I’ve been working slowly but steadily on my novel about Armenians in Beirut during the Lebanese Civil War—in the past few weeks I’ve been taking a break from writing, and have been doing immersive research. Ara Madzounian’s beautiful photos of Bourj Hammoud, one of the neighborhoods featured in my novel, give you a sense of the place as it is now. (Ara solicited writing from me for his 2015 book, BIRD’S NEST, and “Homage to Bourj Hammoud” was published as part of the PEN World Voices Anthology.) I’m completely engrossed by the research, and I’m starting to mull a return trip to Lebanon, likely in October, so I can fill in more pieces of the enormous jigsaw puzzle of Beirut during the Civil War that I’m building in my head.

 

As we mark the fiftieth year of Israel’s occupation of the West Bank, Gaza, and East Jerusalem, there have been dozens of articles examining this sad milestone from various perspectives.
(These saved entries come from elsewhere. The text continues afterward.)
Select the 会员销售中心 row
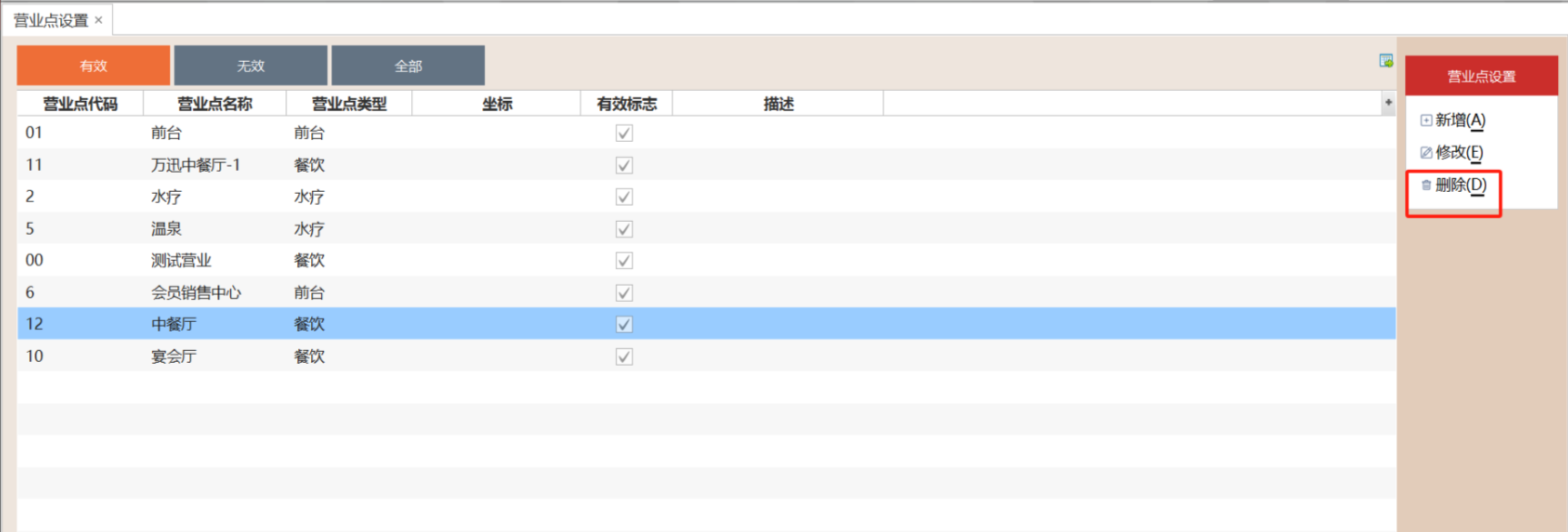The width and height of the screenshot is (1568, 532). click(196, 293)
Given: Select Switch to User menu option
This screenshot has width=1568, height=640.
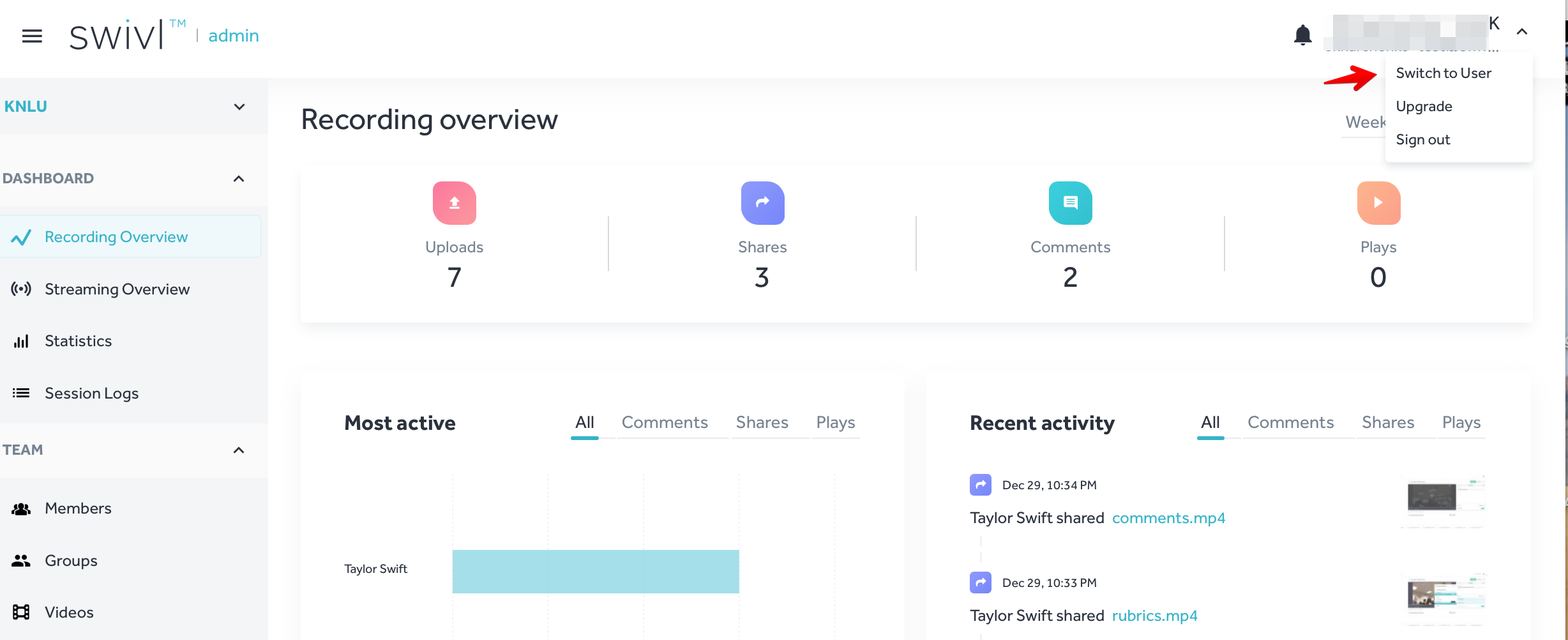Looking at the screenshot, I should point(1444,73).
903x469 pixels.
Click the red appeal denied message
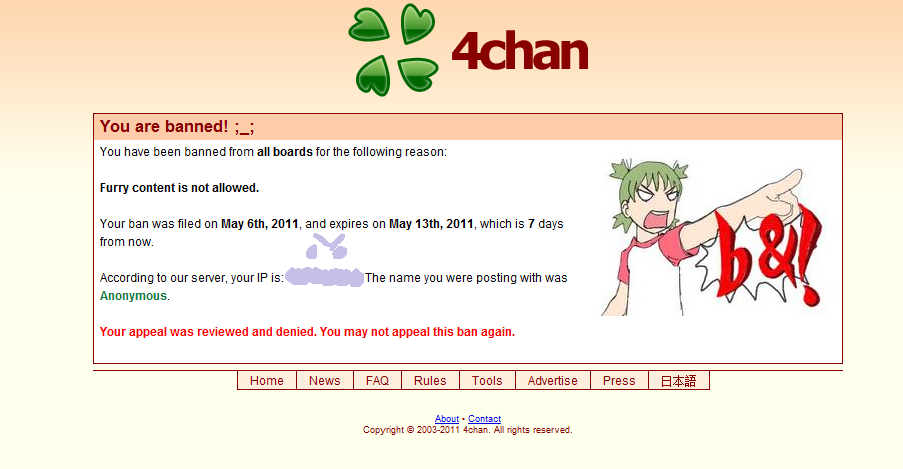click(308, 332)
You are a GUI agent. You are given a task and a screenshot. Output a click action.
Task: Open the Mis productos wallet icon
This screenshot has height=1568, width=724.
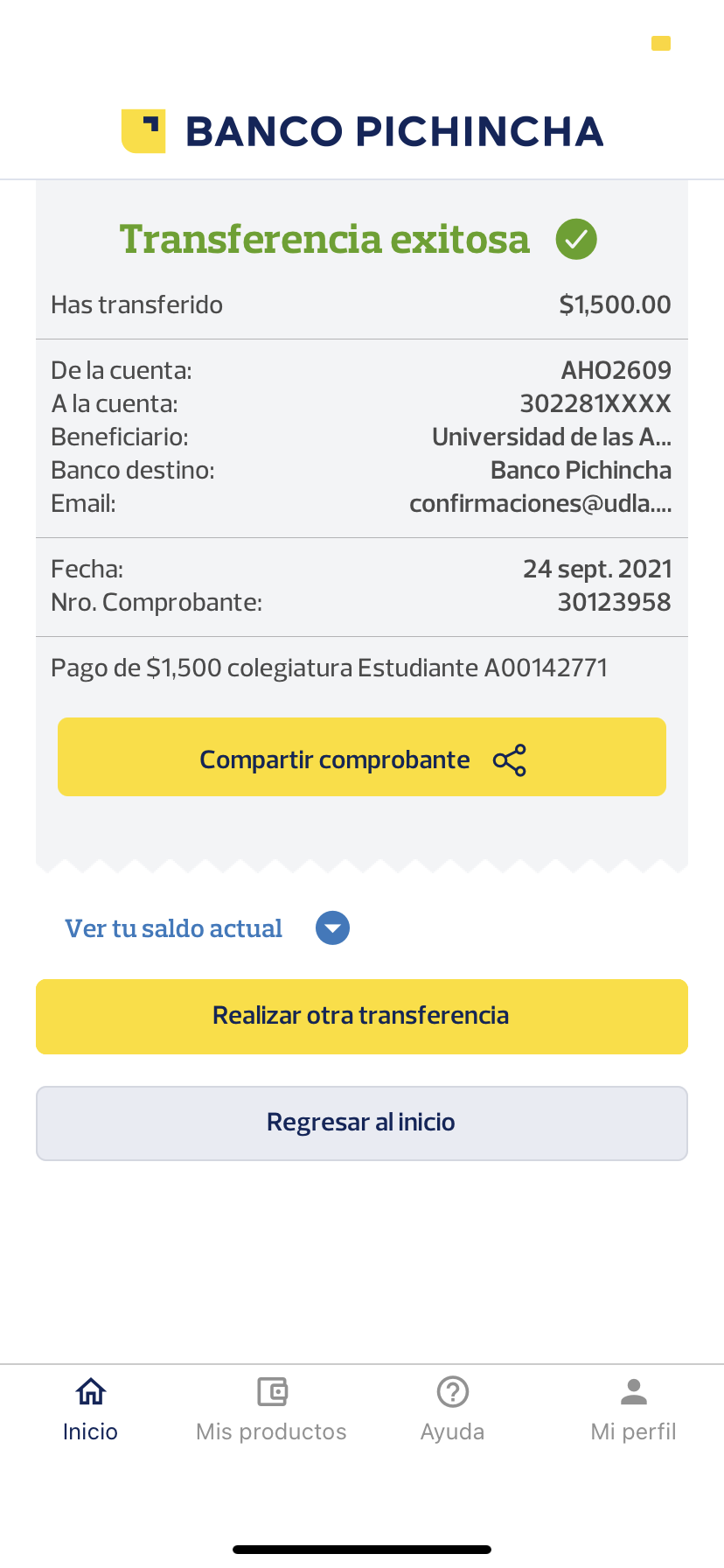(x=272, y=1391)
One of my favorites is Yousef Munayyer’s “Reframing the 1967 War” in THE NEW YORKER. Yousef concludes, “Marking fifty years means that it is time to admit that the intention of occupation policies is not a temporary condition but a permanent one. It means recognizing that the Israeli state denies self-determination to millions of Palestinians who live there.”

 

My contribution to the Palestine Festival of Literature Anthology THIS IS NOT A BORDER, a piece entitled “Stories from the Armenian Quarter,” was published in The Armenian Weekly. Marcia Lynx Qualey, who writes the Arab Lit blog, wrote an interesting review comparing THIS IS NOT A BORDER to a similarly themed anthology entitled KINGDOMS OF OLIVES AND ASHES, which was edited by Michael Chabon and Ayelet Waldman. Ahdaf Soueif, novelist and founder of PalFest, wrote movingly for The Guardian about the festival’s ten years, and Chabon and Waldman were interviewed about their anthology on LitHub.

 

And for your additional reading (and viewing and listening) pleasure:

 

Almost a month after the incident, U.S. officials have announced that members of Turkish President Erdogan’s security detail who assaulted peaceful protesters outside the Turkish Ambassador’s residence in D.C. on May 16 will be charged for their actions.

 

A sizzling piece by Nathan Robinson in Current Affairs about Hillary and Bill Clinton’s use of slaves in the Arkansas Governor’s Mansion.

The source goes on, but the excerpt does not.